• **RICHIESTA SCRITTA A**
Nel testo sulla chiusura degli OPG, quali sono le forme verbali in sequenza che esprimono il rinvio? Elencale tutte.
• **RICHIESTA SCRITTA B**
Duplica dal testo sulla chiusura degli OPG il tratto che va da "Una proroga, poiché" fino a "meno di niente." compreso.

• **BRANO MOSTRATO**
□ □ □
Sono venuto a sapere tramite telegiornale che la chiusura degli OPG è stata spostata ad aprile 2014.
Una proroga, poiché dovevano chiudere a marzo 2013: questo sapevo.
E invece si rinvia, si rimanda, si procrastina; e potrei continuare coi molti sinonimi, il cui unico scopo, è giustificare l'incapacità e l'incompetenza - e via coi sinonimi a go go - di chi doveva provvedere.

Le più di mille persone che vi sono rinchiuse, in condizioni sottoumane, aspetteranno ancora, come del resto sono abituati a fare: una delle caratteristiche degli OPG, è che si sa quando si entra, ma mai quando si esce. Tutto così diventa un eterno qui e ora infernale, una condanna alla vaghezza, all'incertezza, al valere per sempre meno di niente.
Invito a fare una visita al sito http://www.stopopg.it/

C'era stata una commissione che ne aveva decretata la chiusura; perfino Napolitano li aveva definiti “autentico orrore indegno di un paese appena civile”.
□ □ □
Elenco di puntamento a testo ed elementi
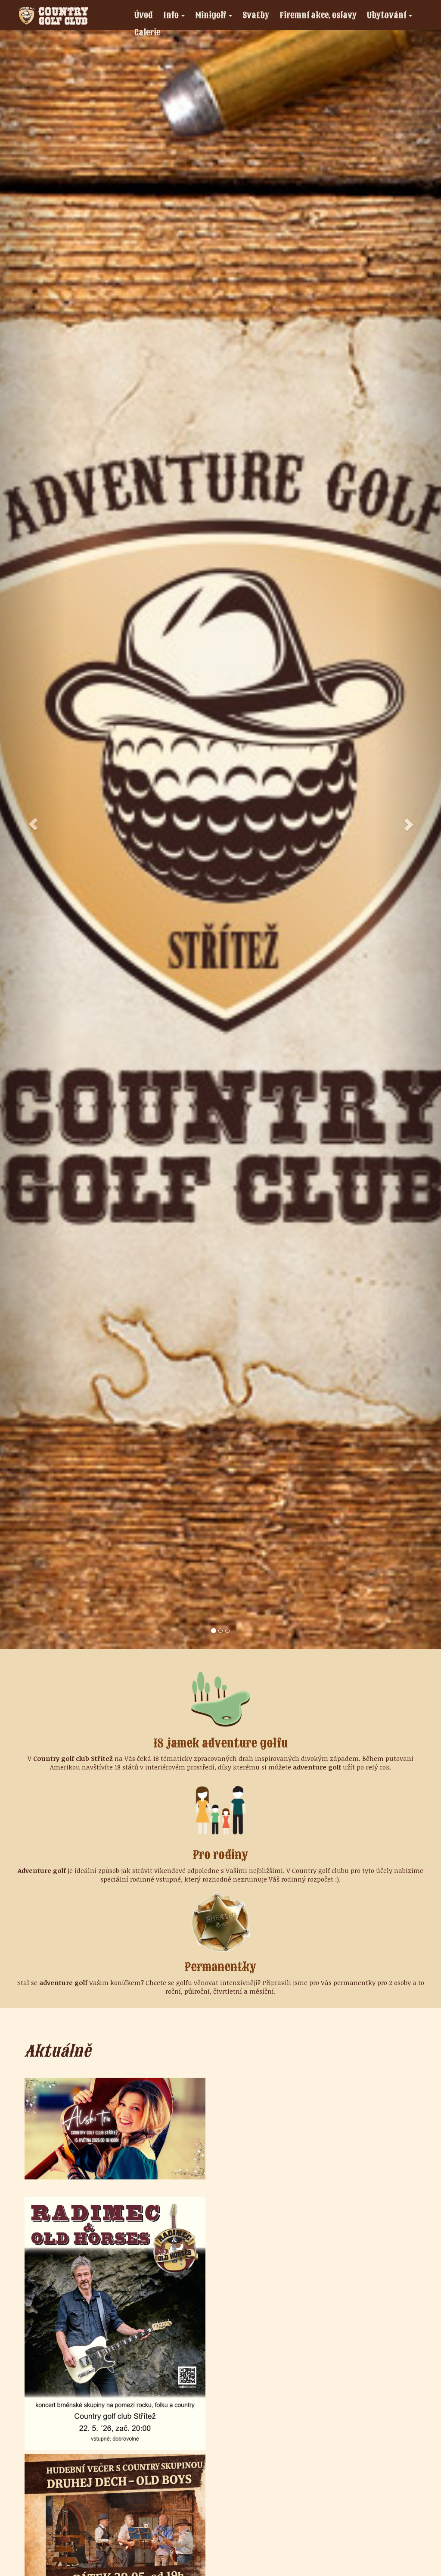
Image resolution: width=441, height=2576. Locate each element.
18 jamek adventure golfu (221, 1743)
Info (176, 16)
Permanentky (220, 1967)
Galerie (147, 32)
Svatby (255, 15)
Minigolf (216, 16)
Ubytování (392, 16)
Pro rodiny (220, 1855)
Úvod (143, 15)
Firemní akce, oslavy (318, 15)
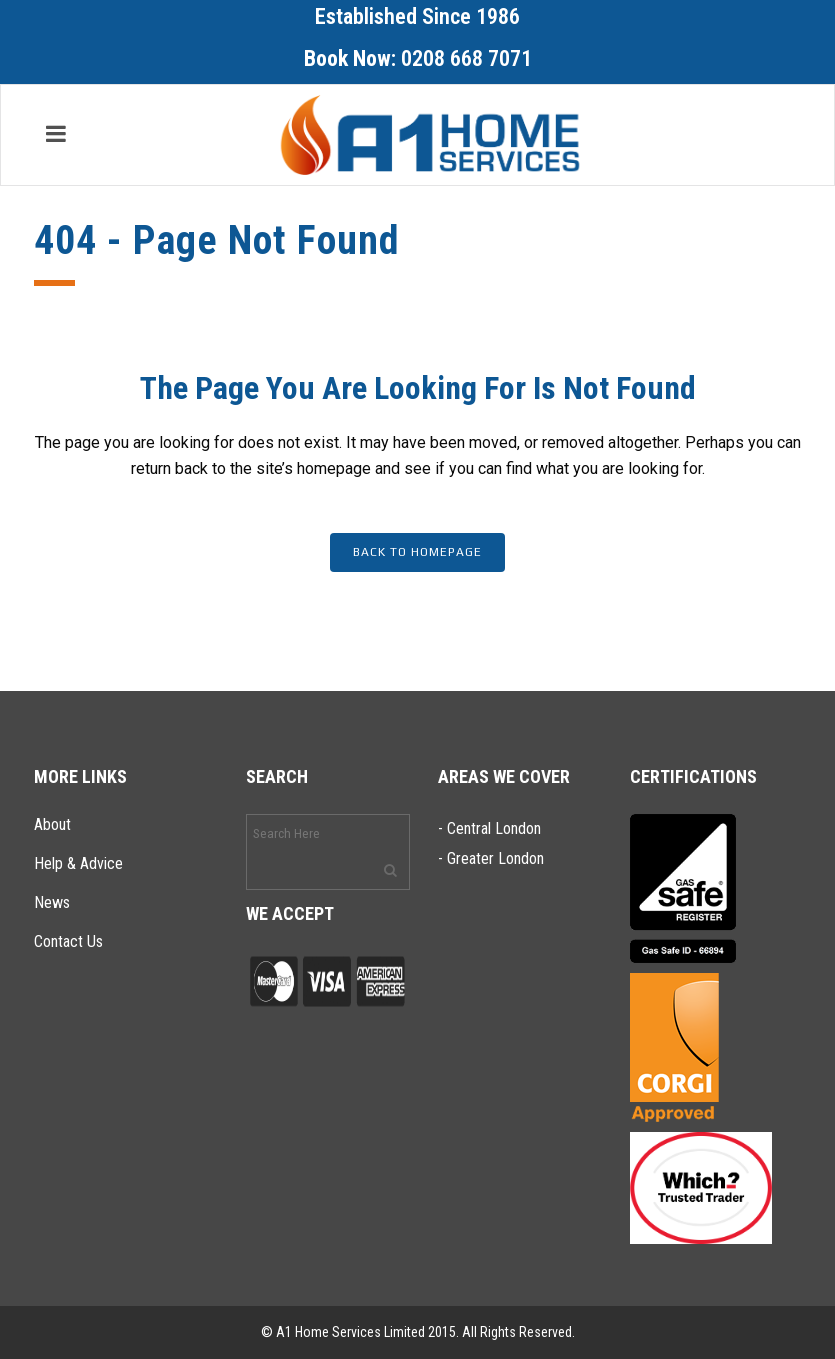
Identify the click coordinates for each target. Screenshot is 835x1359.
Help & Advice (78, 863)
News (52, 902)
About (52, 824)
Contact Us (68, 941)
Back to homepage (417, 552)
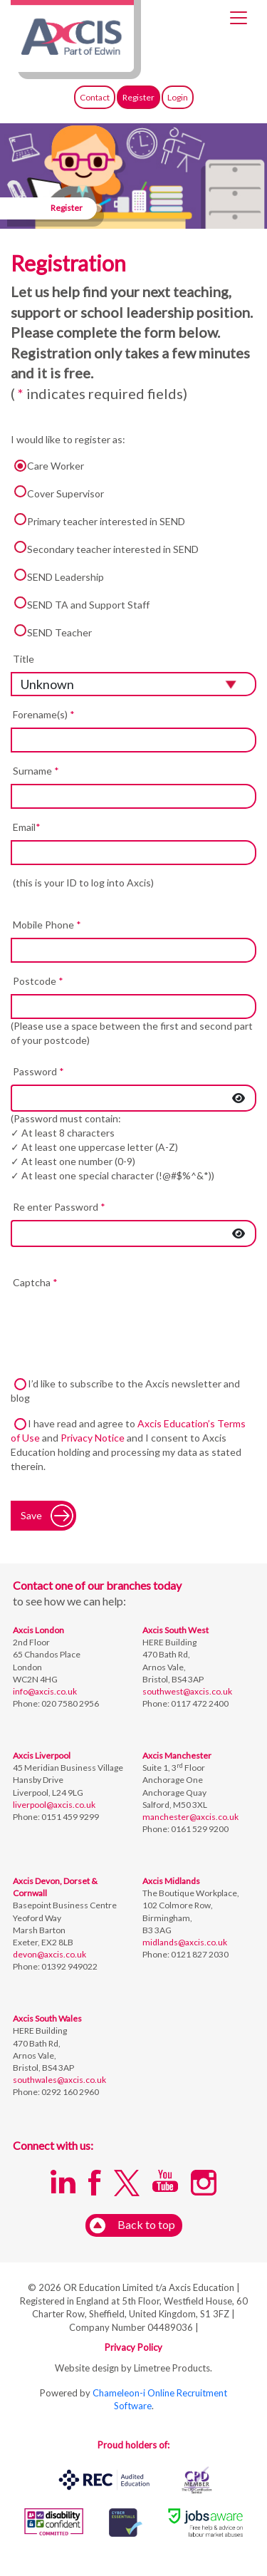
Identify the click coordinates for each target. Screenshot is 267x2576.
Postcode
□ □ □
• **OUTPUT CORRETTO A**
si rinvia, si rimanda, si procrastina

• **OUTPUT CORRETTO B**
Una proroga, poiché dovevano chiudere a marzo 2013: questo sapevo.
E invece si rinvia, si rimanda, si procrastina; e potrei continuare coi molti sinonimi, il cui unico scopo, è giustificare l'incapacità e l'incompetenza - e via coi sinonimi a go go - di chi doveva provvedere.

Le più di mille persone che vi sono rinchiuse, in condizioni sottoumane, aspetteranno ancora, come del resto sono abituati a fare: una delle caratteristiche degli OPG, è che si sa quando si entra, ma mai quando si esce. Tutto così diventa un eterno qui e ora infernale, una condanna alla vaghezza, all'incertezza, al valere per sempre meno di niente.